• _ACTIVITY_:
The records below are to be set down word for word, with every picture left out.

-- EXERCISE INPUTS follows --

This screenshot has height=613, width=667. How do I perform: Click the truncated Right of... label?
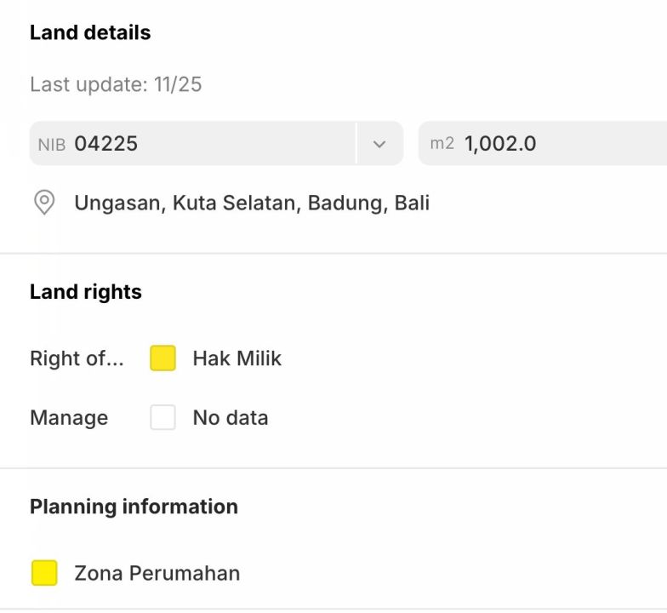[77, 358]
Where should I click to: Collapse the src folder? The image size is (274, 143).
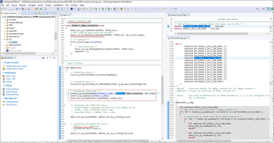point(5,39)
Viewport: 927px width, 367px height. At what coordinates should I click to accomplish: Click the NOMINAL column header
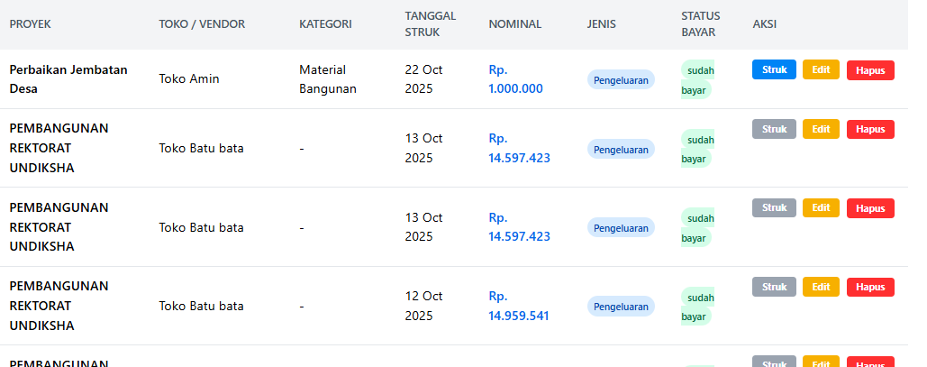(x=514, y=24)
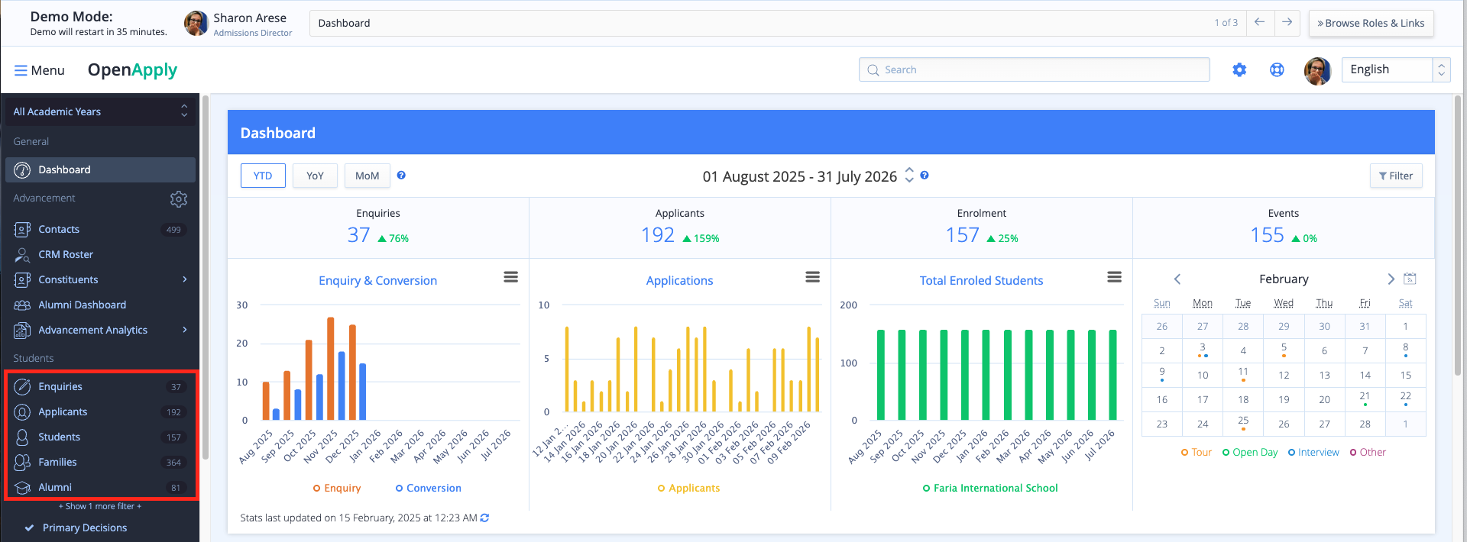
Task: Refresh stats using the reload icon
Action: (x=484, y=518)
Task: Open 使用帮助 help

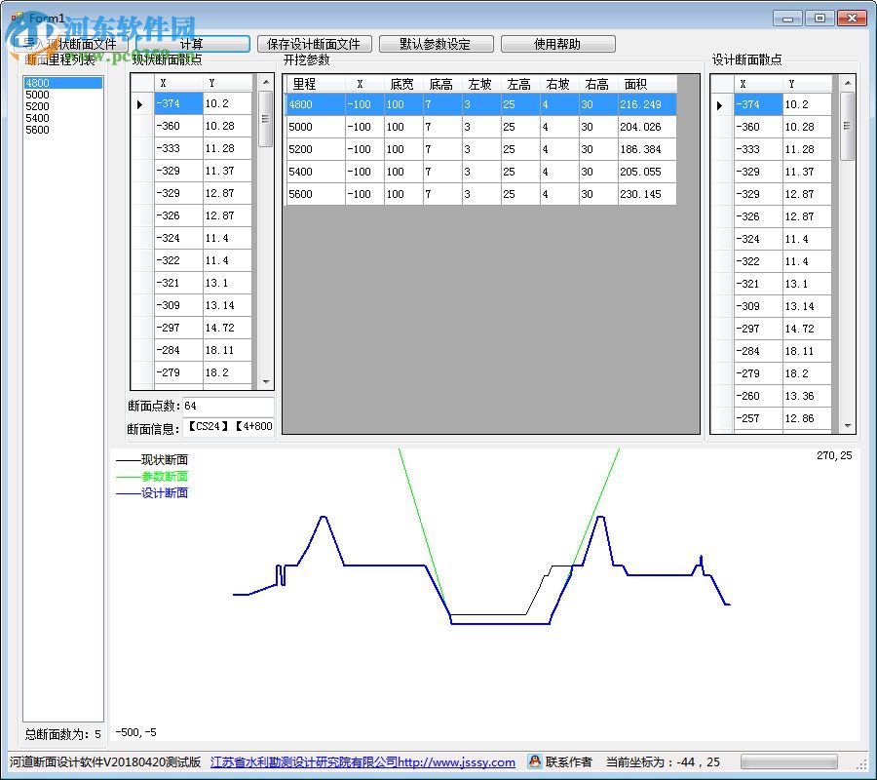Action: tap(557, 44)
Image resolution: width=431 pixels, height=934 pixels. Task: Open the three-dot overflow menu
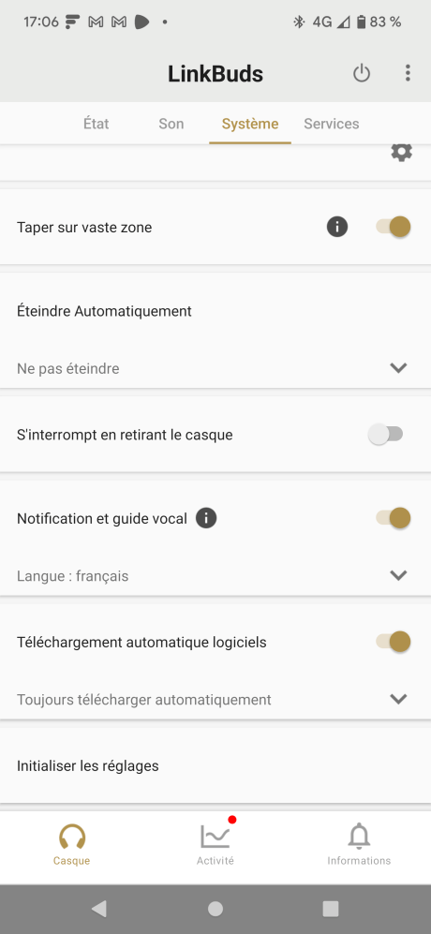click(x=408, y=73)
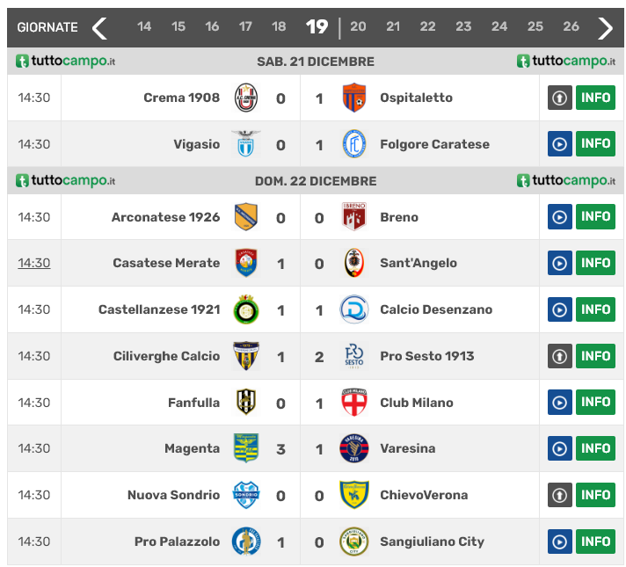Open INFO for Casatese Merate vs Sant'Angelo
The height and width of the screenshot is (567, 626).
(595, 263)
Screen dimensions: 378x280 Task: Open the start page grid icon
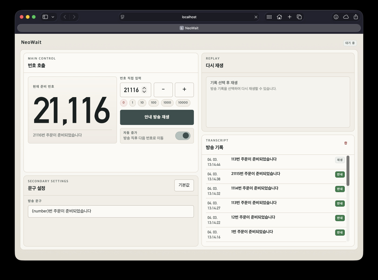[269, 17]
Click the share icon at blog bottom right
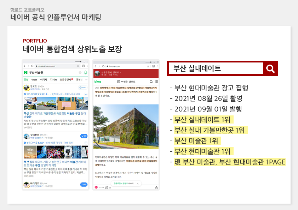The width and height of the screenshot is (298, 210). (x=156, y=187)
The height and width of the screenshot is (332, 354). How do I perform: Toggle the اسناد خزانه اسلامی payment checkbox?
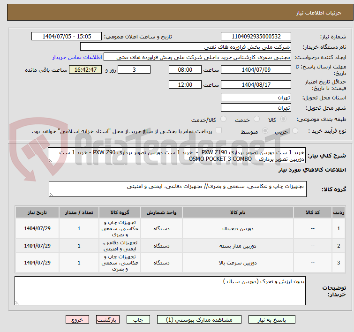[x=218, y=131]
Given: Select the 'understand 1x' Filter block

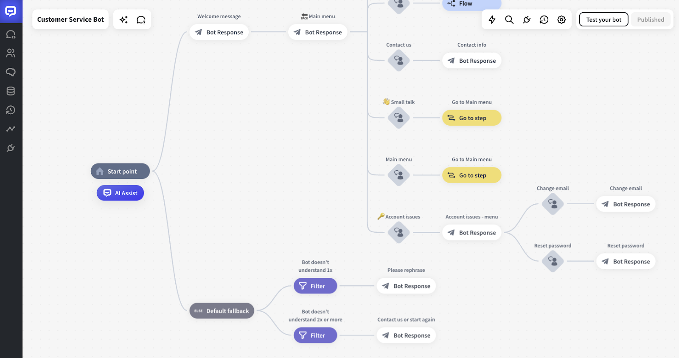Looking at the screenshot, I should coord(315,286).
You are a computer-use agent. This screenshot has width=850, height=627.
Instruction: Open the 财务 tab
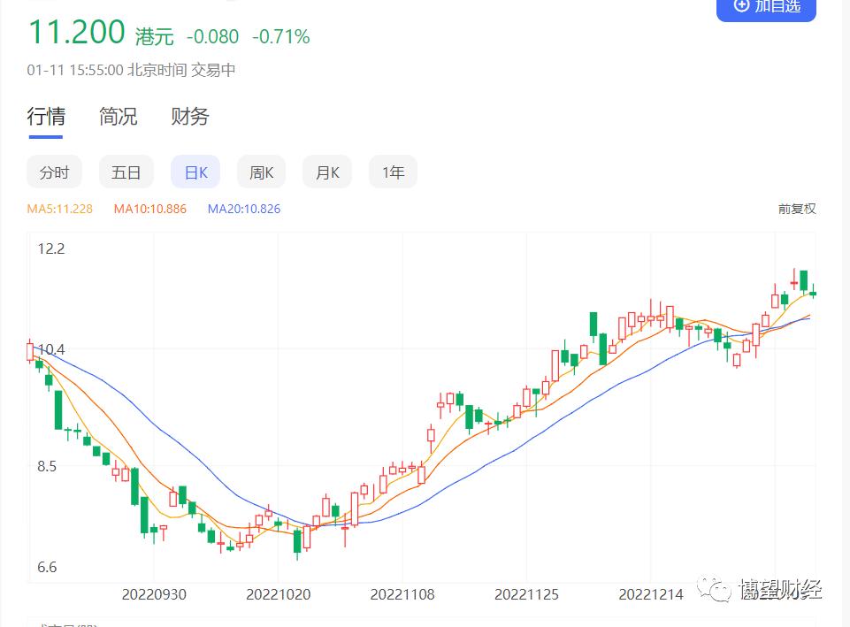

-- EXERCISE INPUTS concluded --

• _ANSWER BOX_:
This screenshot has height=613, width=667. How do I perform: Click the truncated Right of... label?
[77, 358]
Where should I click to: Collapse the src folder? The image size is (274, 143).
point(5,39)
Viewport: 927px width, 367px height. At what coordinates should I click to accomplish: Click the NOMINAL column header
(x=514, y=24)
Task: Refresh stats using the reload icon
Action: (x=484, y=518)
Task: Open 使用帮助 help

Action: tap(557, 44)
Image resolution: width=431 pixels, height=934 pixels. Task: Open the three-dot overflow menu
click(x=408, y=73)
Open INFO for Casatese Merate vs Sant'Angelo
The height and width of the screenshot is (567, 626).
(595, 263)
Screen dimensions: 378x280 Task: Open the start page grid icon
[269, 17]
Click the share icon at blog bottom right
The width and height of the screenshot is (298, 210). (x=156, y=187)
The height and width of the screenshot is (332, 354). How do I perform: Toggle the اسناد خزانه اسلامی payment checkbox?
[x=218, y=131]
Given: Select the 'understand 1x' Filter block

Looking at the screenshot, I should coord(315,286).
You are a computer-use agent. This screenshot has width=850, height=627.
Instruction: Open the 财务 tab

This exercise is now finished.